**Work instruction:**
Please copy out the records that follow exactly as they stand.

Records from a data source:

•••••

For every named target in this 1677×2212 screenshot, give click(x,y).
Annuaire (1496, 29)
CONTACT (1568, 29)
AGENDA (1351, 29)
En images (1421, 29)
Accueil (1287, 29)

•••••

**Response to this exercise:**
For every named target in this 1677×2212 screenshot, give click(x,y).
Annuaire (1496, 29)
CONTACT (1568, 29)
AGENDA (1351, 29)
En images (1421, 29)
Accueil (1287, 29)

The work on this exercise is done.